Brad Pitt is in pain. That’s to be expected; he’s only six months down the road from a very public, very heartbreaking divorce from Angelina Jolie. In a new interview with GQ Style magazine, Pitt opens up for the first time about the divorce, and the subsequent self-reflection and self-improvement he’s embarked on to renovate his life.

Pitt says outright that his drinking had gotten out of hand, admitting that he “was boozing too much” and that he “could drink a Russian under the table with his own vodka.” When asked what he’s replaced alcohol with over the last six months, Pitt says, “Cranberry juice and fizzy water. I've got the cleanest urinary tract in all of L.A., I guarantee you!”

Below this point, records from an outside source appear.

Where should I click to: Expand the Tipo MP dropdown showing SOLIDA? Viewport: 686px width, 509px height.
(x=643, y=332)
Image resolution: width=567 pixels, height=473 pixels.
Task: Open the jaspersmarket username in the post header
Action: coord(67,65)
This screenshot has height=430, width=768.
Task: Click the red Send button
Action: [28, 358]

But cranberry juice is just one of several new, healthier coping mechanisms and self-medications Pitt’s been employing to pick up the pieces. His new lifestyle involves everything from listening to music (“I just got R&B for the first time. R&B comes from great pain, but it's a celebration.”), to making art (“I'm making everything. I'm working with clay, plaster, rebar, wood. Just trying to learn the materials.”), to actual, honest-to-God therapy (“I went through two therapists to get to the right one.”).

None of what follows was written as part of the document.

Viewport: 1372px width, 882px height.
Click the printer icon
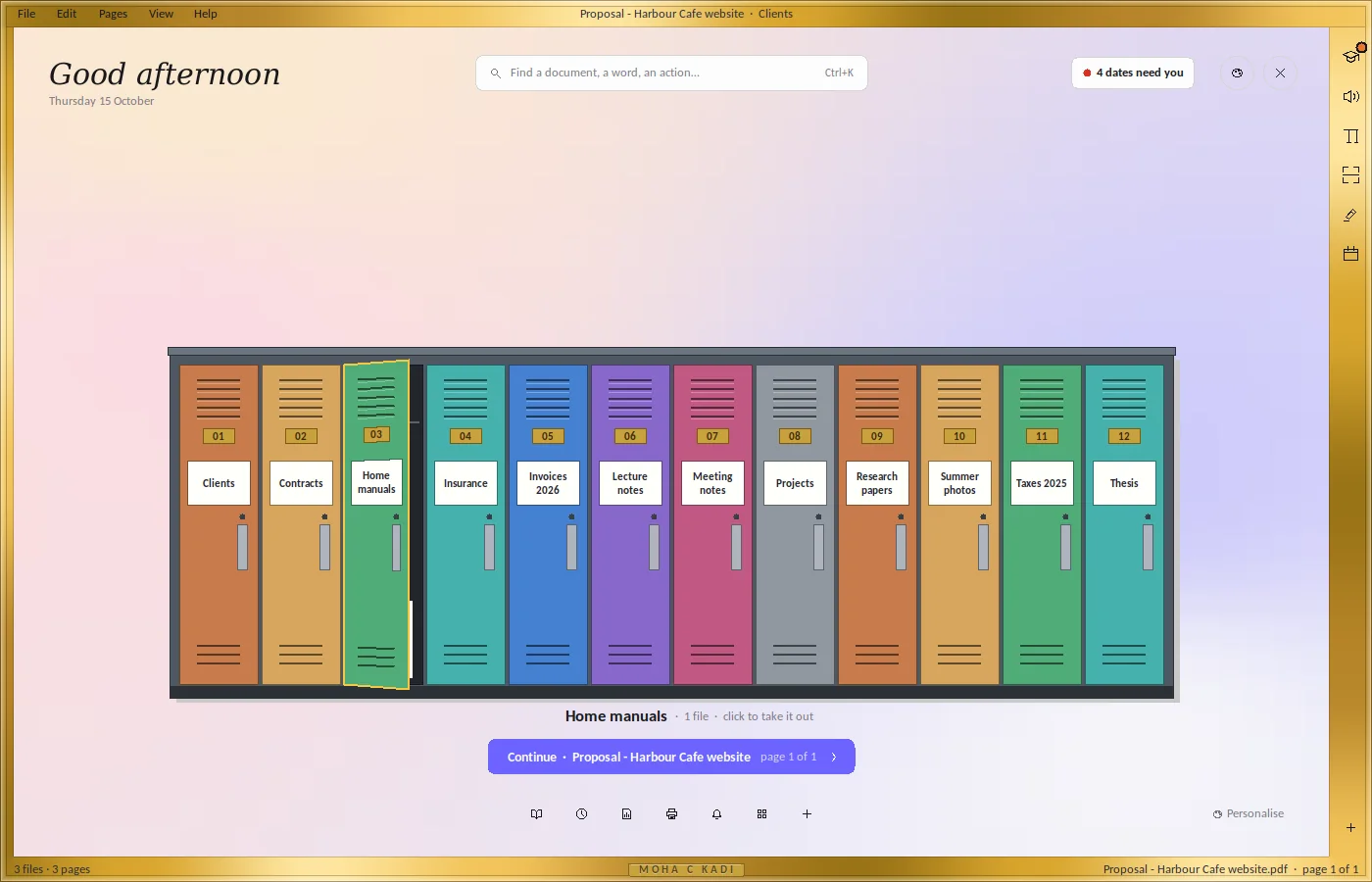671,814
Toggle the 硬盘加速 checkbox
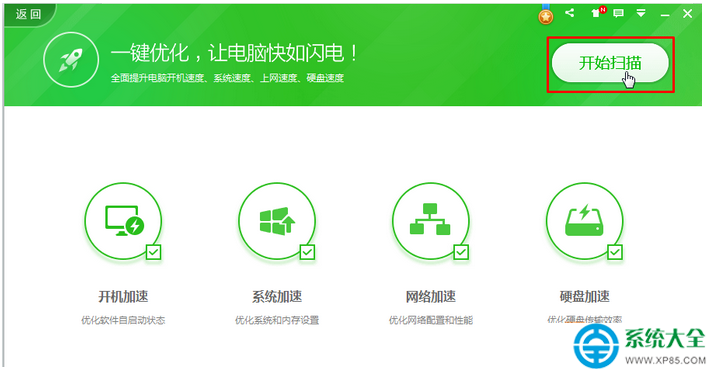Viewport: 708px width, 371px height. [615, 252]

And Pitt is honest about owning his “side of the street” when it comes to the personal weaknesses and failures that led to the end of his marriage. He admits to being “an asshole when it comes to this need for justice,” holding onto grudges and demanding more fairness out of life. “And this is coming from a guy who hit the lottery,” PItt says. “I'm well aware of that.”

But despite his personal pain and efforts to recover, Pitt’s greatest concerns are his kids, how the divorce and his self-admitted shortcomings as a parent are affecting them:

“Kids are so delicate,” Pitt says.” They absorb everything. They need to have their hand held and things explained. They need to be listened to. When I get in that busy work mode, I'm not hearing. I want to be better at that. … It's just very, very jarring for the kids, to suddenly have their family ripped apart. … If anyone can make sense of it, we have to with great care and delicacy, building everything around that.